Hiawatha First Nation and Nigig Nibi Ki-win Gamik were denied leave. Hiawatha’s proposed submissions on Indigenous versus Western parenting capacity assessments went beyond the issues as framed on appeal and relied on academic articles that would have improperly expanded the evidentiary record at the certification stage. Nigig Gamik’s proposed arguments concerning sui generis and ad hoc fiduciary duties rooted in Indigenous child-rearing practices and exclusive-intermediary theory were not pleaded by the appellants and would have unduly broadened the scope of the appeal.
Key Takeaways
- On intervention motions in constitutional appeals, the overriding question is whether the proposed intervener will contribute usefully to the issues actually raised on appeal — not to the broader merits of the underlying claim; submissions that go beyond those issues will be refused.
- Even in cases with significant public importance for Indigenous communities, proposed interveners whose arguments depend on facts or legal theories not pleaded by the parties — or who seek to introduce fresh evidence through academic articles or affidavit material — will be denied leave, at least at the certification stage.
- The court granted leave on a restricted basis where only part of a proposed intervener’s submissions were within scope, directing the Anishinabek Nation to file a revised factum of no more than 10 pages limited to the Band Representatives issue, and the Chiefs of Ontario to reduce their factum to no more than 15 pages.
- All four successful interveners must take the record as-is, file factums by July 10, 2026, and are limited to 10 minutes of oral argument each; Ontario and Canada may each file a response factum of up to 15 pages by August 14, 2026, with no costs awarded on the motions or the appeal.
Why It Matters
This decision arises from one of the most significant pending Indigenous children’s rights cases in Ontario, alleging systemic government failures that have driven the chronic overrepresentation of Indigenous children in state care — a pattern with deep historical roots in colonial child welfare policy.

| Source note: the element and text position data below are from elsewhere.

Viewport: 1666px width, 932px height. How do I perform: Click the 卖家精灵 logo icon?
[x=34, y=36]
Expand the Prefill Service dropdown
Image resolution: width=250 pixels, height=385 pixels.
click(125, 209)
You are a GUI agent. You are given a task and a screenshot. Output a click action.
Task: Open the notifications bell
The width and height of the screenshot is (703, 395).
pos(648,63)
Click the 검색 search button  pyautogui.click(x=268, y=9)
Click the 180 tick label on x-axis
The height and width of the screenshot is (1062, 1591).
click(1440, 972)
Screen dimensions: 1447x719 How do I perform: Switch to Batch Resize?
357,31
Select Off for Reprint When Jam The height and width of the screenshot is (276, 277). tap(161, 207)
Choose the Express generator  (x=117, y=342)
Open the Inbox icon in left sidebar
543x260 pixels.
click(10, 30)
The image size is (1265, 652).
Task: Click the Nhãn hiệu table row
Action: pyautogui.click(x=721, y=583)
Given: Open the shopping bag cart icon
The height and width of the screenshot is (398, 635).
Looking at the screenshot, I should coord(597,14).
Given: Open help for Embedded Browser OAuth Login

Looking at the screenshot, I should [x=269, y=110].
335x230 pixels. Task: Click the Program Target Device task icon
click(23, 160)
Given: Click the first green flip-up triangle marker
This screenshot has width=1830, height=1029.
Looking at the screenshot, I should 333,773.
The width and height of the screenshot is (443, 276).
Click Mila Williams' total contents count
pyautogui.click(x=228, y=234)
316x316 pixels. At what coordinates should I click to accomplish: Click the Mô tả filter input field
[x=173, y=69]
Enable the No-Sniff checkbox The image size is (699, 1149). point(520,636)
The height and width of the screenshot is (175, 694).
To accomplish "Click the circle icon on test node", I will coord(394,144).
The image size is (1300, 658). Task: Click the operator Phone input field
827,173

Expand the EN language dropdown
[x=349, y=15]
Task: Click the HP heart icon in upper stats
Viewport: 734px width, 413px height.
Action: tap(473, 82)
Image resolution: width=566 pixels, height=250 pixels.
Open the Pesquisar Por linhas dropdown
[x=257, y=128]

The appeal will squarely test whether such systemic claims can be advanced as class proceedings and whether broad Charter challenges to social program design are justiciable, questions with potentially wide implications for how Indigenous communities can seek redress for collective harms through Canadian courts.
The intervention ruling itself offers practical guidance on the limits of amicus participation in complex constitutional appeals: courts will disaggregate proposed interveners’ arguments issue by issue, grant or restrict leave accordingly, and remain vigilant against evidentiary expansion or duplication — even where the subject matter is of profound importance to the communities seeking to be heard. The full appeal in September 2026 will be closely watched by Indigenous advocacy organizations, child welfare practitioners, and constitutional litigators across Canada.